### DATASET RECORDS
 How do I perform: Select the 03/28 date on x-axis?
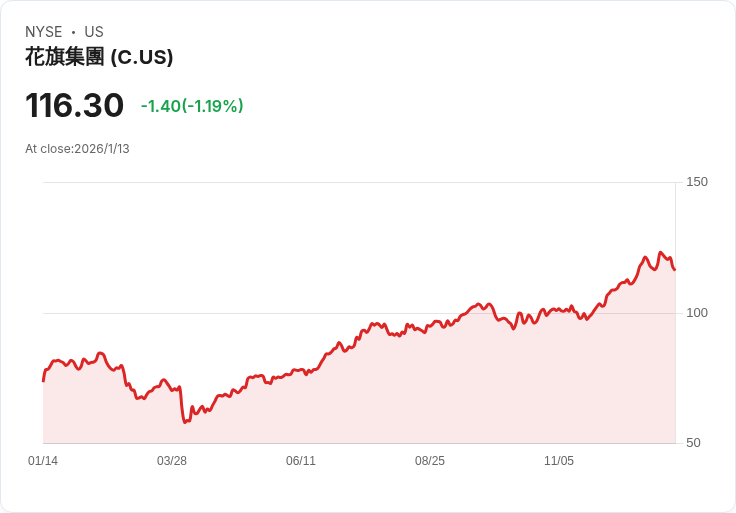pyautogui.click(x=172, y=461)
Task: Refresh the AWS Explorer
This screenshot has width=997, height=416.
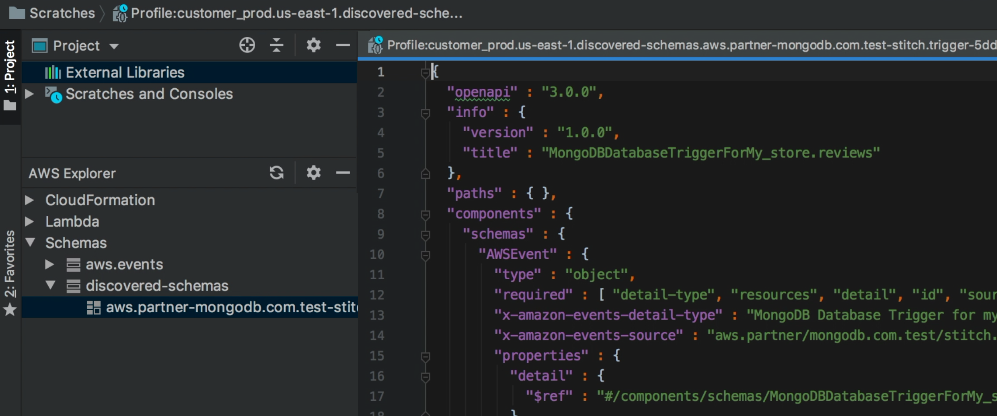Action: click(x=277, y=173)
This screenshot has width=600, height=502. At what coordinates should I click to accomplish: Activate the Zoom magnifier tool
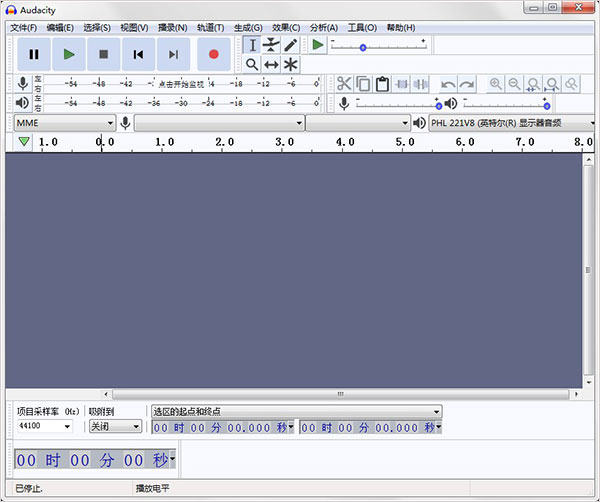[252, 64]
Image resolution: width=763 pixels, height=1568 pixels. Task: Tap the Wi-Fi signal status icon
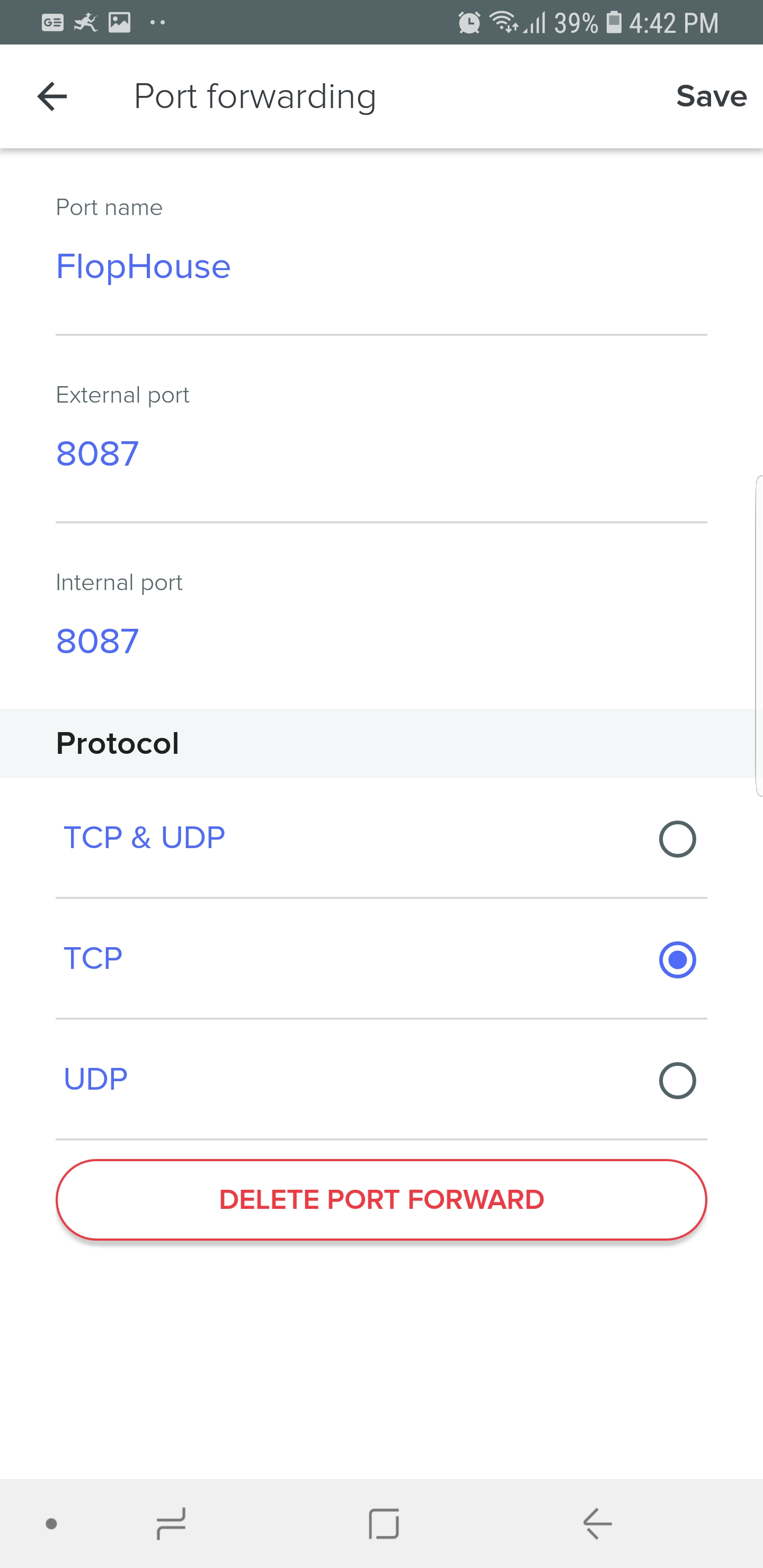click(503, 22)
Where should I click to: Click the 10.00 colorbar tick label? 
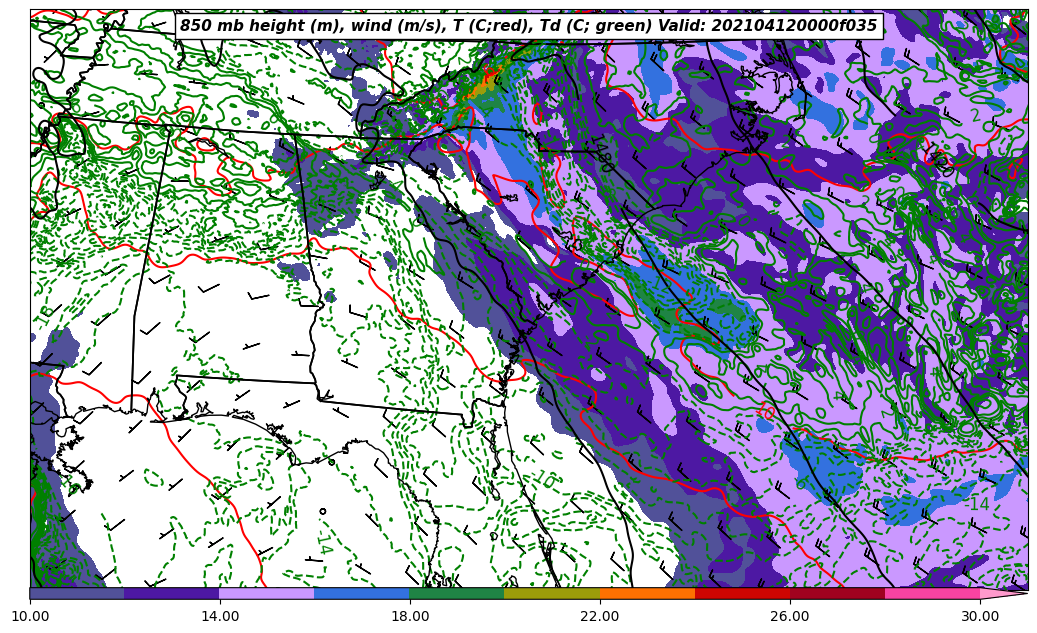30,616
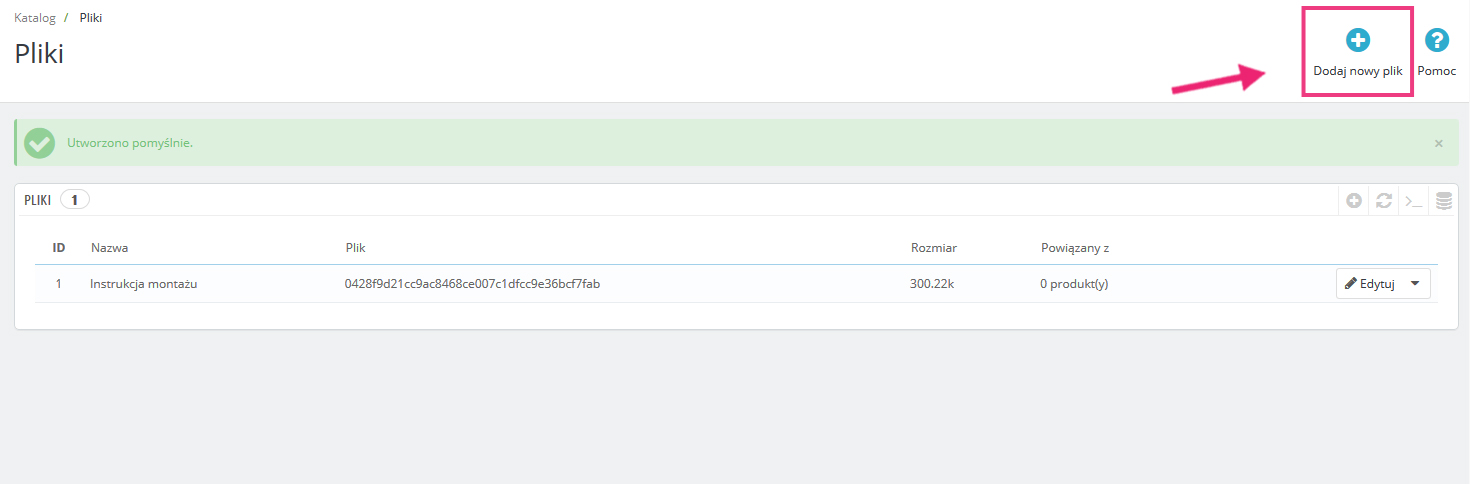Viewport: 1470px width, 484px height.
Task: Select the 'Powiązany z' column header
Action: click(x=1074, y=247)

### WHAT NEEDS TO BE DONE
Repeat all of the entries word for word, but omit the pictures.

### RESULT OF THE TASK
 How do I perform: Select the 03/28 date on x-axis?
pyautogui.click(x=172, y=461)
Task: Refresh the AWS Explorer
This screenshot has width=997, height=416.
Action: click(x=277, y=173)
This screenshot has width=600, height=502. At what coordinates should I click to accomplish: Activate the Zoom magnifier tool
[252, 64]
Image resolution: width=763 pixels, height=1568 pixels. Task: Tap the Wi-Fi signal status icon
click(503, 22)
Where should I click to: Click the 10.00 colorbar tick label? 
30,616
Viewport: 1470px width, 484px height.
Task: Select the 'Powiązany z' column header
Action: click(x=1074, y=247)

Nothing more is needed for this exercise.